Arasıra oluyor bana bunlar, yazamıyorum yazamıyorum sonra hepsini toplayıp bir kerede yazıyorum. Okumak üzere olduğunuz post da böyle birşey.

- Wimbledon finalini açtığımız anda Roddick, kendisine ilk seti kazandıran puanı alıyordu. 4 saat sonra düğüne gitmek için son seti 10-10 bıraktığımızda iki finalisti ayıran hiçbir şey yoktu hala. Setler 2-2, oyunlar 10-10, hatta skor da 15-15'ti yanılmıyorsam. Tek enteresan şey, o ana kadar Federer, bir kere bile Roddick'in servisini kıramamıştı. Aldığı iki set de tie-break'ten. Roddick ise sadece 2 oyun kırabilmişti, aldığı her set başına bir tane. Bir yandan da çok ciddi bir ace savaşları vardı kortta. Biliyorsunuz artık, Federer finali kazanmış durumda ve tarihte en fazla Grand Slam kazanma ünvanını ele geçirdi. Ama olay o değil. Maçı, kilitlenmiş bir eşitlikte bıraktığım için çok mutluyum aslında. Çünkü artık o maç, kazanmak veya kaybetmek için oynanmıyordu; sonsuzluğa berabere devam edecek ama hiç bitmeyecek şekilde paketlenip yollandı benim gözümde.

- Rijkaard'ın müzikal zevkini de okumuş olduk bu hafta. Nirvana'dan Pixies'e, The Smiths'ten Sex Pistols'a çok ciddi bir müzik zevki var çikolata renkli Hollandalı'nın. Flying Dutchman da güzel bir gönderme yapmış bu habere. Kendisinden sonra Barcelona teknik direktörü olan Guardiola'nın Coldplay aşkını biliyorduk ama güzel oldu adam gibi müzik zevki olan birinin takımımızın başına geçmesinin. Şimdi GS'de oyuncu olmak vardı.

- Formula 1 sonunda pistlere ve sadece pistlere dönmeye başlıyor. Haftasonu Almanya GP'si var.

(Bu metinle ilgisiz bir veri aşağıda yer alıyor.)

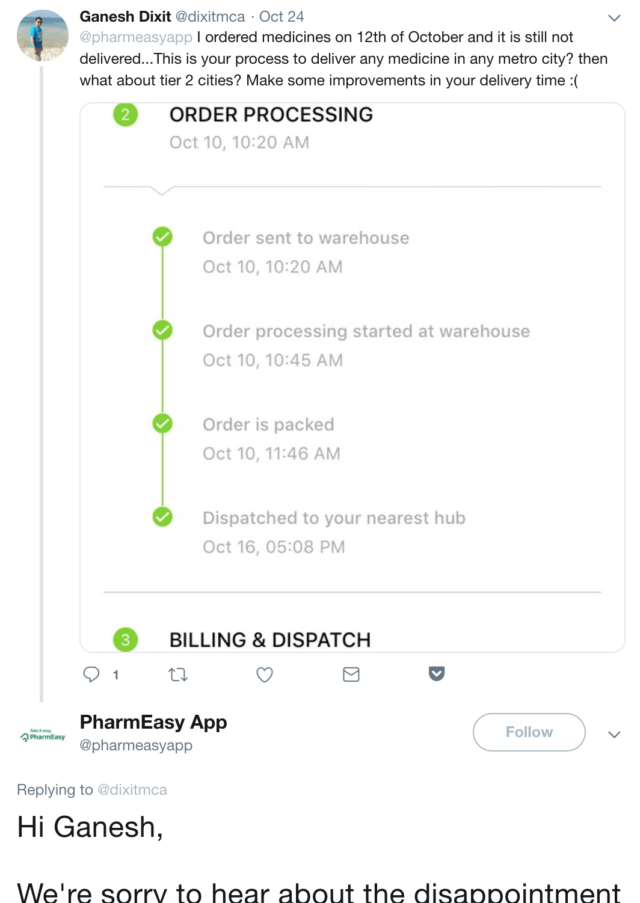Click the PharmEasy App display name
Viewport: 640px width, 903px height.
tap(153, 722)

Nurburgring'de rövanş zamanı hatta. Button, rüya gibi geçirdiği sezonda çok istediği "home" yarışını Vettel'e kaptırmıştı. Şimdi de Vettel'in evindeyiz, Button için ayrıca bir motivasyon olabilir. Göreceğiz. Her ne kadar Button ve Brawn bu seneyi götürüyor gibi gözükse de Red Bull ve Vettel'in işin peşini bırakmaması güzel. Yine de Brawn, aynı rekabetçi seviyeyi seneye de korumak istiyorsa olabildiğince erken şampiyonlukları kapıp 2010'a konsantre olmalı, çünkü büyük takımlar şimdiden o işe kolları sıvadı.

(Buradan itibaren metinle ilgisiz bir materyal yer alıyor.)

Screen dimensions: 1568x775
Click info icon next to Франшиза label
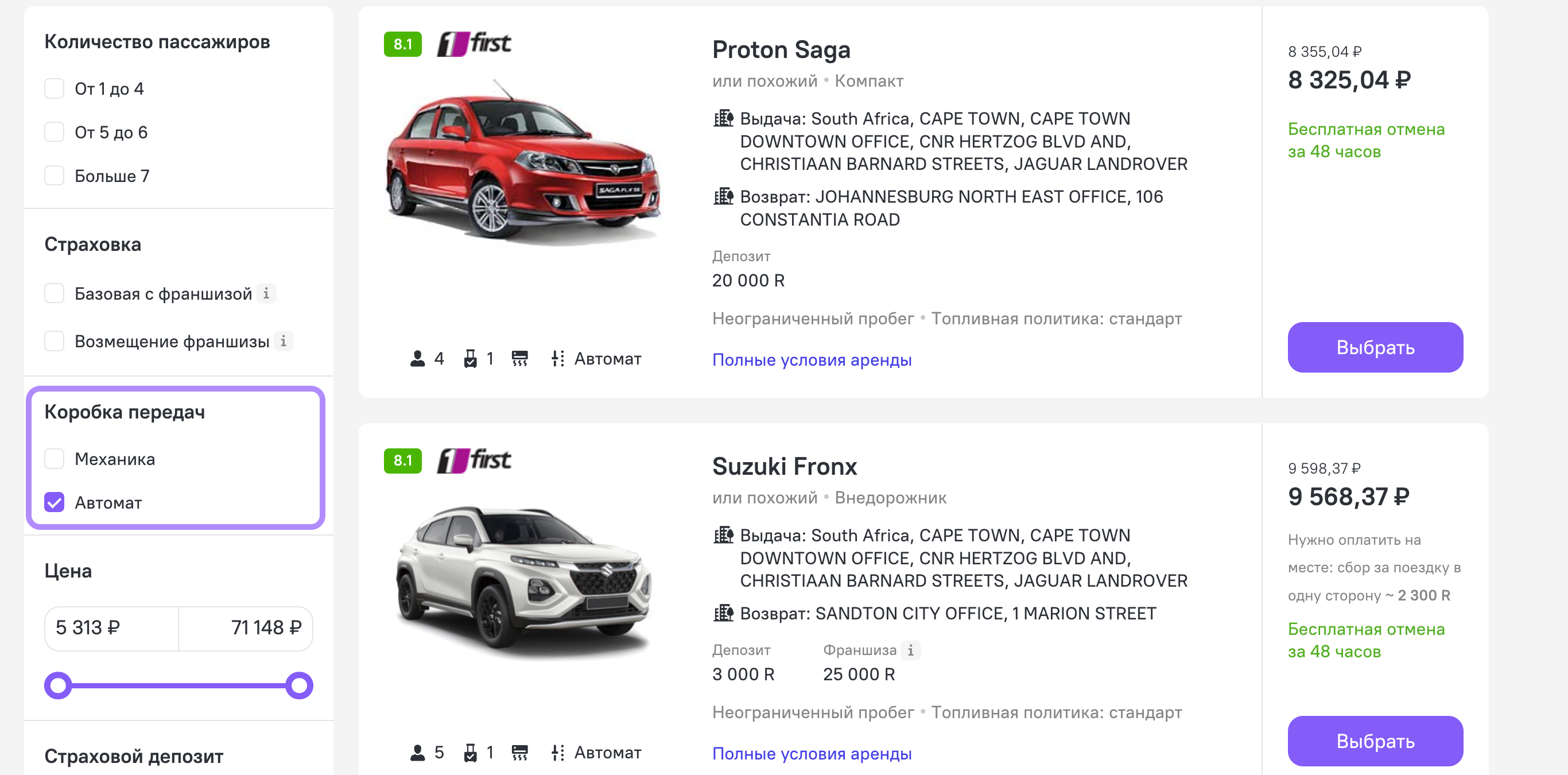[910, 650]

- Tour de France devam ediyor. Gol Atan Kaleye, bir ara değindi bu konuya ama henüz gerisi gelmiş değil. 4. günde uzun zamandır yapılmayan zamana karşı etap koşuldu, Astana kazandı. Armstrong ile sarı mayo arasında da saliseler kaldı. Hem de bu sefer takım kaptanı değil. Ilerleyen günlerde bu konuya da değiniriz.